Copy each line of the data below word for word, with no changes.

## BEGIN Records

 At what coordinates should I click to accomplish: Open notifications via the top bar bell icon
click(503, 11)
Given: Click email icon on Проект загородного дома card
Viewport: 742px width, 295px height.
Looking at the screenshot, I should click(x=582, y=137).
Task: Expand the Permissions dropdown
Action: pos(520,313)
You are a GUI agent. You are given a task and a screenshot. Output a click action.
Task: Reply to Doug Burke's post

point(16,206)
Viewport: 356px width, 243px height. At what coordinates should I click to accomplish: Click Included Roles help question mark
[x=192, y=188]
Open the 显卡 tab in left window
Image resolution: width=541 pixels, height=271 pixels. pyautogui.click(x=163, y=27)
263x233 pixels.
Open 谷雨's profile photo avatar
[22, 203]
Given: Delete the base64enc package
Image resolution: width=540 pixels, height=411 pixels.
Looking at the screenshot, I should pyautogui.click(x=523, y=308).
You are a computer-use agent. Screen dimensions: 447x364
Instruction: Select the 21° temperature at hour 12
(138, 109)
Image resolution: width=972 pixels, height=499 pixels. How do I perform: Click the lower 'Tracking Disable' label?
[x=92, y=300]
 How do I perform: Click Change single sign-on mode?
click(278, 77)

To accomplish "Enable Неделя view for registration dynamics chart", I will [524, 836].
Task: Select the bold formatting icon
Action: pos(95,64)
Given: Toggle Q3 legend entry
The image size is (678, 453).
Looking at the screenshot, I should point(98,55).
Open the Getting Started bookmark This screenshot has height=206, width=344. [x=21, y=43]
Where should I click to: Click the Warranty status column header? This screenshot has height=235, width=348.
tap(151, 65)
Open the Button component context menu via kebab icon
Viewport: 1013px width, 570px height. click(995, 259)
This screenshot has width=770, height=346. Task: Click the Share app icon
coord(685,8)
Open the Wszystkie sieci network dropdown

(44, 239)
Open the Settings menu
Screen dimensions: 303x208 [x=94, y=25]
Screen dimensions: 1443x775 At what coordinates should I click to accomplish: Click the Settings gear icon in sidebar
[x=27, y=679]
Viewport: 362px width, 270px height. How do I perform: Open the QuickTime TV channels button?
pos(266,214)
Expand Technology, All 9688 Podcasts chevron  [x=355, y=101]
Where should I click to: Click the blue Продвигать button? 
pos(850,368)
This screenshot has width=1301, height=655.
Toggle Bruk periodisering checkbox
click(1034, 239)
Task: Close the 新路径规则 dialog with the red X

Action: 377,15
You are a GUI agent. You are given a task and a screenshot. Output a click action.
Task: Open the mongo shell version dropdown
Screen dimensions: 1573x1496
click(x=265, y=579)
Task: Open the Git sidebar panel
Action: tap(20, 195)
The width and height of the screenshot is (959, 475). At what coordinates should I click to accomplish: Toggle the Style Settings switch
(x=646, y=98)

## END Records

## Finished answer
 At what coordinates should I click to accomplish: Open notifications via the top bar bell icon
click(503, 11)
Given: Click email icon on Проект загородного дома card
Viewport: 742px width, 295px height.
Looking at the screenshot, I should click(x=582, y=137).
Task: Expand the Permissions dropdown
Action: pos(520,313)
You are a GUI agent. You are given a task and a screenshot. Output a click action.
Task: Reply to Doug Burke's post

point(16,206)
Viewport: 356px width, 243px height. At what coordinates should I click to accomplish: Click Included Roles help question mark
[x=192, y=188]
Open the 显卡 tab in left window
Image resolution: width=541 pixels, height=271 pixels. pyautogui.click(x=163, y=27)
263x233 pixels.
Open 谷雨's profile photo avatar
[22, 203]
Given: Delete the base64enc package
Image resolution: width=540 pixels, height=411 pixels.
Looking at the screenshot, I should pyautogui.click(x=523, y=308).
You are a computer-use agent. Screen dimensions: 447x364
Instruction: Select the 21° temperature at hour 12
(138, 109)
Image resolution: width=972 pixels, height=499 pixels. How do I perform: Click the lower 'Tracking Disable' label?
[x=92, y=300]
 How do I perform: Click Change single sign-on mode?
click(278, 77)

To accomplish "Enable Неделя view for registration dynamics chart", I will [524, 836].
Task: Select the bold formatting icon
Action: pos(95,64)
Given: Toggle Q3 legend entry
The image size is (678, 453).
Looking at the screenshot, I should point(98,55).
Open the Getting Started bookmark This screenshot has height=206, width=344. [x=21, y=43]
Where should I click to: Click the Warranty status column header? This screenshot has height=235, width=348.
tap(151, 65)
Open the Button component context menu via kebab icon
Viewport: 1013px width, 570px height. click(995, 259)
This screenshot has width=770, height=346. Task: Click the Share app icon
coord(685,8)
Open the Wszystkie sieci network dropdown

(44, 239)
Open the Settings menu
Screen dimensions: 303x208 [x=94, y=25]
Screen dimensions: 1443x775 At what coordinates should I click to accomplish: Click the Settings gear icon in sidebar
[x=27, y=679]
Viewport: 362px width, 270px height. How do I perform: Open the QuickTime TV channels button?
pos(266,214)
Expand Technology, All 9688 Podcasts chevron  [x=355, y=101]
Where should I click to: Click the blue Продвигать button? 
pos(850,368)
This screenshot has width=1301, height=655.
Toggle Bruk periodisering checkbox
click(1034, 239)
Task: Close the 新路径规则 dialog with the red X

Action: 377,15
You are a GUI agent. You are given a task and a screenshot. Output a click action.
Task: Open the mongo shell version dropdown
Screen dimensions: 1573x1496
click(x=265, y=579)
Task: Open the Git sidebar panel
Action: tap(20, 195)
The width and height of the screenshot is (959, 475). At what coordinates should I click to accomplish: Toggle the Style Settings switch
(x=646, y=98)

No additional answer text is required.